# Partner Visa's



## suzann44 (Apr 6, 2010)

The Australian Government needs to do an overhaul of some of their Embassy's. Bangkok Embassy is processing my husband's visa, he is from Pakistan, we were told we had to send it to Bangkok, as Islamabad is not processing Partner Visa's anymore. We never got confirmation of our papers being received, no confirmation of a case officer, finally when they answered just one of our many emails, our case officer informed us papers were missing from our visa application. I sent all the papers required, plus more and she gave us 1 month to re-submit or visa application would be cancelled. How do yu prove what yu sent? I doubled checked everything but still had to re-submit. Its been 10 months waiting, she has answered 1 email saying that the security clearance should be there on the 14-12-2010, so I emailed again after that date asking about a progress report but still no answer. I am sure many people out there know all about this frustration! These people have no conscious about people's feelings or their relationship. It's like they have your lives in their hands. Anyhow, trying to be patient but a very trying time for both of us, I wouldnt recommend anyone falling in love with someone from another country, especially if the country is considered 'High Risk'. Praying for better things to come!


----------



## Wanderer (Jun 16, 2007)

As for missing documents, all anyone can do is always do a complete duplicate application and for particular documents always get a number of certified copies for back up just in case.
And then in addition to making sure the application Checklist is used, have a contents list of your own and do a double check that all documents are included and even staple them to your contents list.
Of course whatever is to be sent ought to be sent by registered mail wherever possible, and especially when having to send applications to other countries.

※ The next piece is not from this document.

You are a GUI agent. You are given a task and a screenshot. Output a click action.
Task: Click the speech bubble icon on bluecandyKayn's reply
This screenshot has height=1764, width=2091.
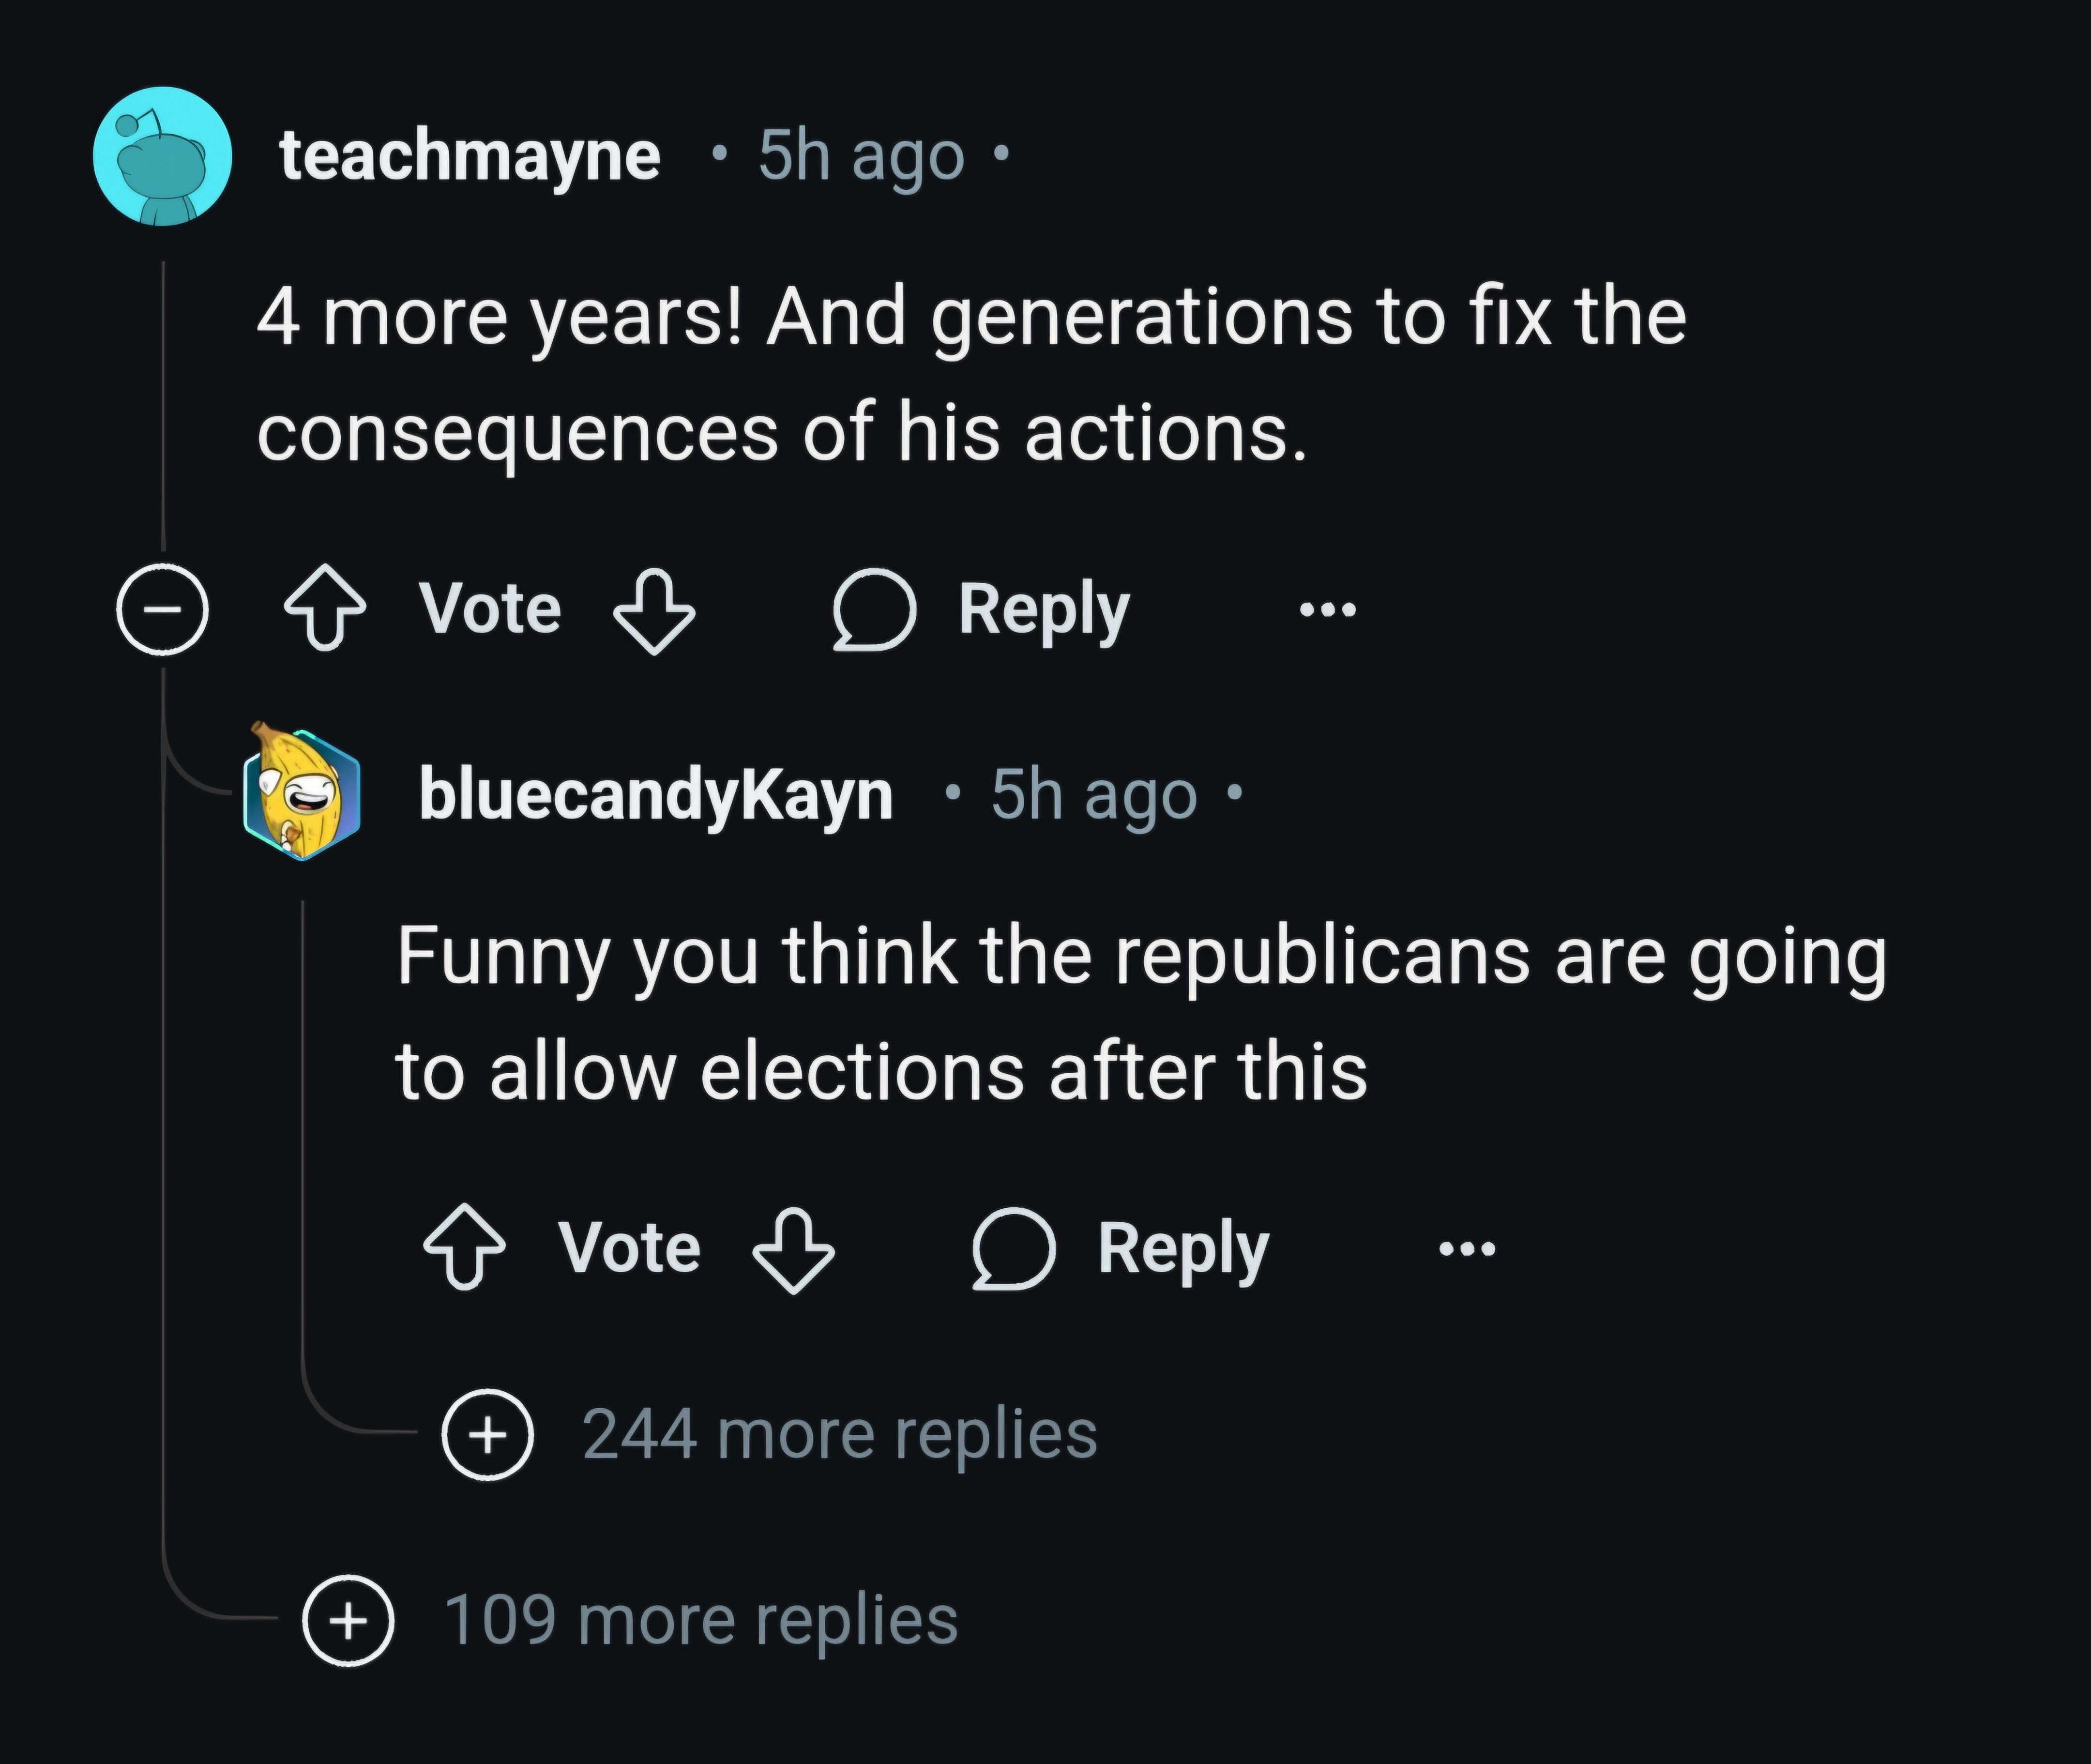click(x=1013, y=1250)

You should send a letter/email to the Global Feedback Unit and you can also even send a copy to the Immigration Minister as well as your own member of parliament outlining how the performance has been unsatisfactory and it'll only be through weight of numbers that change occurs.

As for the security report, Immigration officers have absolutely no control over that as they are done by ASIO and a few facts on that for you:
. Whilst Immi resources in Australia are being severely stretched by people smuggling activities, those of ASIO are being further stretched and thus a normal time span of six months for external security reports is no more as there is no " normal ".

. our current Labor government has done a great disservice to family and skilled immigrants with their policies which are encouraging people smuggling so whilst writing to the Immigration Minister and others, do let them know of your angst.

And it actually gets worse than that when you look into how some people are organising themselves in using the people smuggling services for many so called unaccompanied minors "U18" are coming through with the people smugglers and with some " Green " politicians claiming they should not be in detention, the Labor government is giving thenm priority and then they can have their families apply and so there are even more security checks that ASIO has to do.

The nett result is that the combined Labor/Greens coalition is stuffing many things in Australia including what has been a well run immigration/refugee program for many years and with current policy it can only deteriorate further.

It may make you want to think about who you vote for in the future.

So do feel a little for Immi people who effectively are having theior hands tied by political decisions.


----------